SAN FRANCISCO—It’s almost summer.

In the San Francisco Bay Area, groups are no doubt gearing up for big community parties. For the Pinoy fiesta has become one of the enduring Filipino traditions in the region, especially in such cities as Vallejo, Union City and, of course, San Francisco.

And we have Peachy Pelaez-Reyes to thank for making the piyesta popular.

She helped launch the Fiesta Islands Fair, a yearly weekend of fun, food and entertainment in front of San Francisco’s City Hall.

Peachy died last week. She was 65. She was beloved for bringing people, Filipinos and non-Filipinos, together.

“It was Peachy who organized the biggest Philippine Independence Day festival in the United States: the Fiesta Islands Fair was a two-day event held at the Civic Center building,” said businessman and community leader Greg Macabenta.

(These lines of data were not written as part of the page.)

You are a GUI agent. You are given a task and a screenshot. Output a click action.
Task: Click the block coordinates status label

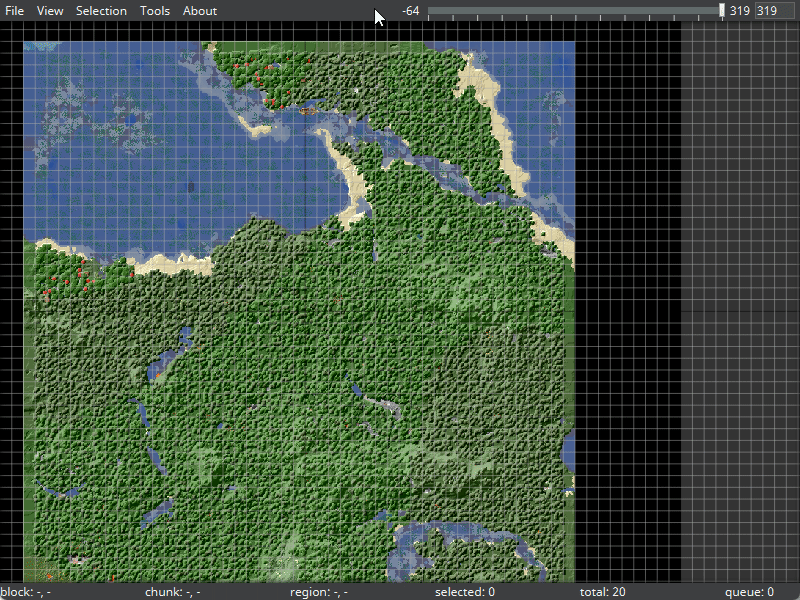(x=27, y=592)
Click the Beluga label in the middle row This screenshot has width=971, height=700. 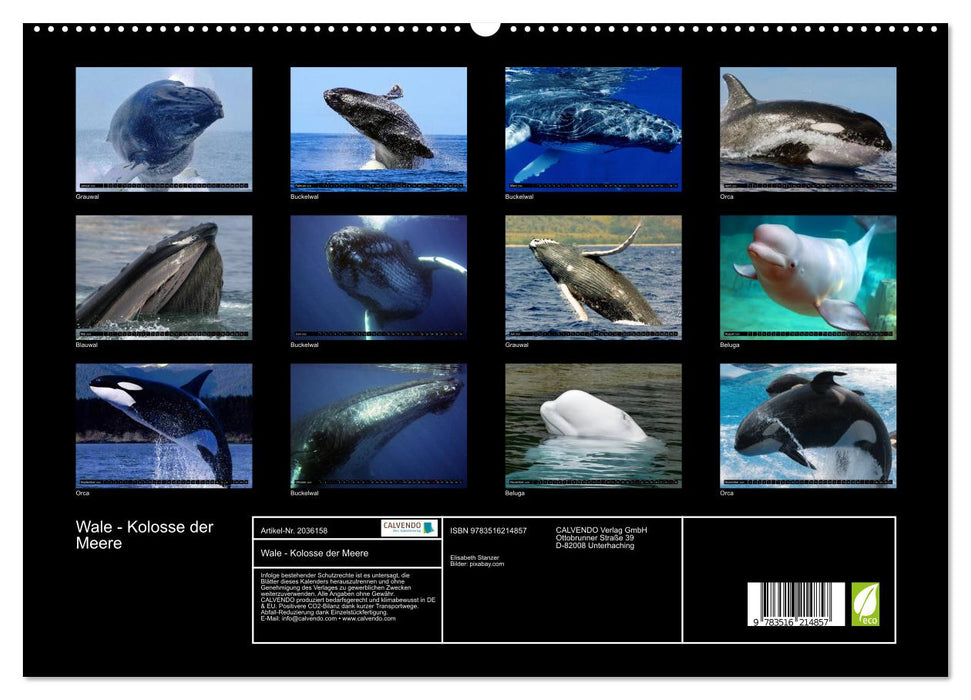[x=731, y=345]
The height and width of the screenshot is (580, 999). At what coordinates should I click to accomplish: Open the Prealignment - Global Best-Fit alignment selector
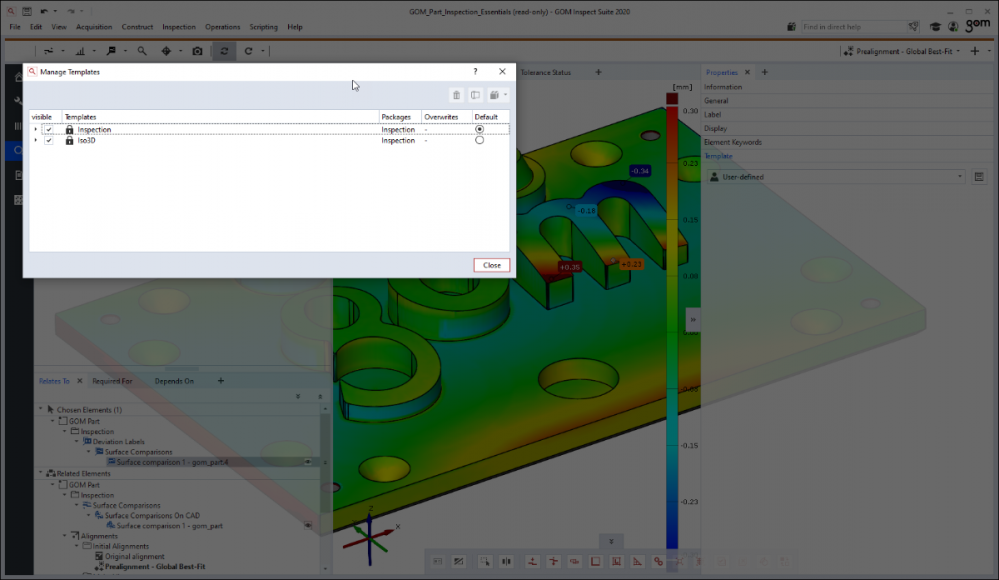[905, 51]
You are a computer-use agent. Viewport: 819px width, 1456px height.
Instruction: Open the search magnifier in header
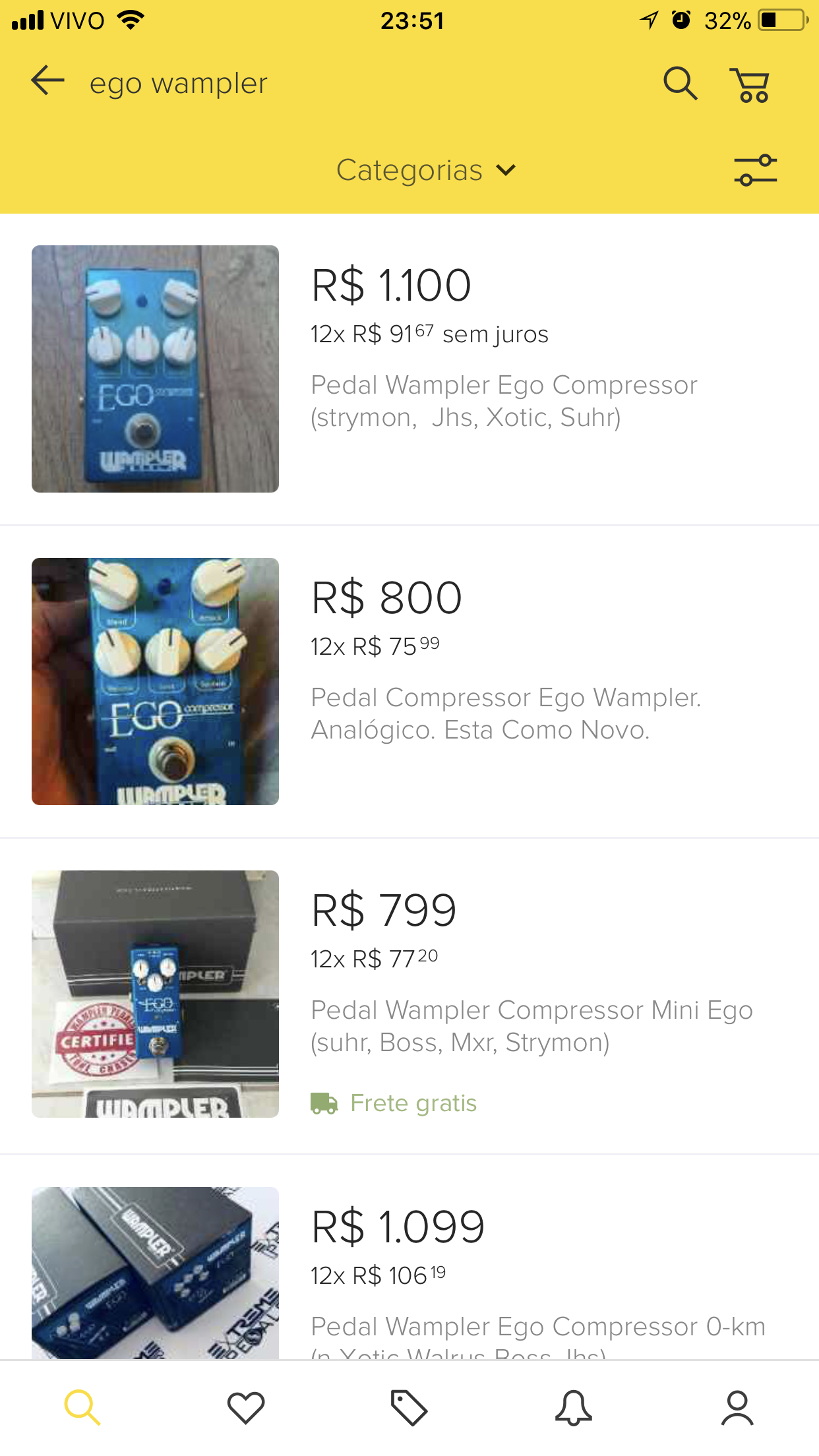(680, 84)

Other festivals followed, including one in Vallejo, which has one of the oldest Filipino communities in the region.  Another big gathering, called Pistahan, is held every year in San Francisco Yerba Buena center.

The fiestas help bring Filipinos and other communities together. Peachy was also known for facilitating other kinds of connections.

Nancy Harrington, who started the Books for the Barrios program, called Peachy “our first friend in the FilAm community.” Her program has been donating books to schools and other institution in remote rural areas in the Philippines

“We used to drive into the city to use her fax machine before we became a charity,” she recalled. “We developed a world-class school in Medina, near Cagayan de Oro in honor of her family. We will now establish a preschool classroom in her honor. She always endorsed our project and supported it every single year.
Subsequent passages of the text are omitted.